Wednesday, 30 November 2011

If Depression could talk...

RIP Gary Speed

I'm still currently thinking about the Vagina Monologues, which I went to see a bit ago.  There was a section in it where women were asked two questions, one was 'If your vagina got dressed, what would it wear?' and the other was, 'If your vagina could speak, what would it say?'.  Then I came across this tweet, by @GarethAveyard.
"Depression thrives on darkness. Shove the dirty bastard into the light, in its dressing gown, balls clanging in the wind. Talk about it"
As he had created the image there that depression was a person, in a dressing gown, with balls, this got me thinking about depression as a being, like a person, or the 'black dog' as it is often called.  Then I got around to thinking if it got dressed, what would it wear? If it could speak, what would it say?

If my depression got dressed, it would wear black, obviously, very predictable.  If it was a person, I think it would be a man actually.  This, in the Freudian sense of things, probably speaks VOLUMES about me, as it is though, I'm not really gonna think too much about why my depression is a man.  I think it would wear black because when I am depressed, I see the world in black and white.  There are no colours then and it is dark.  In fact, I think my depression reminds me of the character 'Lasher' in the Anne Rice novels about the Mayfair witches.  Lasher is a good looking male spirit, who haunts this family of witches.
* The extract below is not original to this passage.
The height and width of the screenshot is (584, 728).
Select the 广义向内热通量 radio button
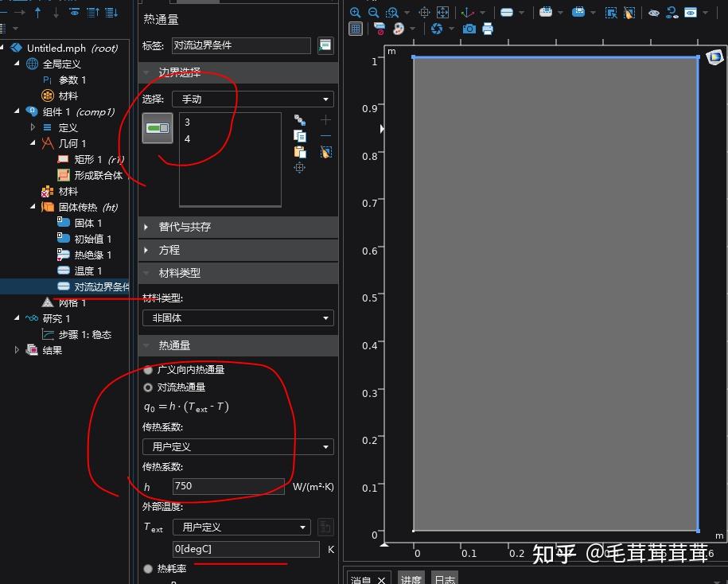click(x=147, y=369)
Although they fear and hate him, they also love him.  He basically seduces them in the end.  Sometimes he is quiet, and they don't see him, sometimes he whispers to them.  He is dressed in neat, smart clothes, and is quite dapper. I think my depression is like him.
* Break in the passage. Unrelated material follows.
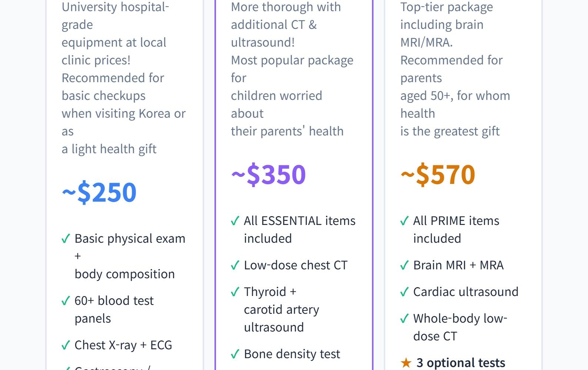Click checkmark beside Chest X-ray + ECG
This screenshot has width=588, height=370.
click(x=66, y=345)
Something about the tweet made me recoil though, as @GarethAveyard obviously has a lot of venom towards depression, and I don't think I have that.  That's why mine is like Lasher, it obviously harms me and makes me miserable but I don't know if I hate it.  It's such a part of me, having been around ever since I was 14, maybe it has seduced me.  Is this a good or a bad thing?

One thing that is for sure though, considering if my depression could talk what it would say, is that it wouldn't say anything.  Depression loves silence.  This is something that I have been reminded of this week with the death of Gary Speed.  Gary Speed hung himself on Sunday morning, having never showed any signs of being unhappy to anyone, not his wife, his friends or his family.  While we all struggle to understand this, I remembered how I felt at my worst, when I was 17 and had been depressed for 3 years and no one knew.  If I had not had the support I had then, with people around me who actually had experience with depression and understood it, my story could have been the same.  I could have committed suicide and no one would have known that I had been depressed.  Unfortunately, I have heard stories like this before about men, and this is why I worry about them.  They don't talk, they keep silent, which depression loves.

This is why I want to echo the sentiment in @GarethAveyard's tweet, we need to talk about depression, and this is why I write this blog.

LL x

p.s. My vagina would have a walk in wardrobe, with an array of clothes in every possible colour, style and fabric.  It would say 'Hello'.  You may think this is boring, but you haven't heard the way it says it.

p.p.s. If my vagina could talk to my depression, it would tell it to fuck off.


  1. Depression and I have had a flirty on/off relationship for many years.

    The cot-death of my four month-old daughter opened the door and since then I've not been very far from my black dog.

    It rarely gets more involved than a brief, harmless interaction; a period of darkness of up to a week, during which I'm fine but the rest of the world has gone to shit.

    A couple of months ago, when my wife's latest infidelities came to light, depression came and took me with such speed that I was breathless and almost defenceless.

    I lost my world, I lost my love, I lost my job, I almost lost my home and I came so close to losing my life that I am still scared by it.

  2. I'm glad that you shared your story here, as I have stated above too few men do talk about this.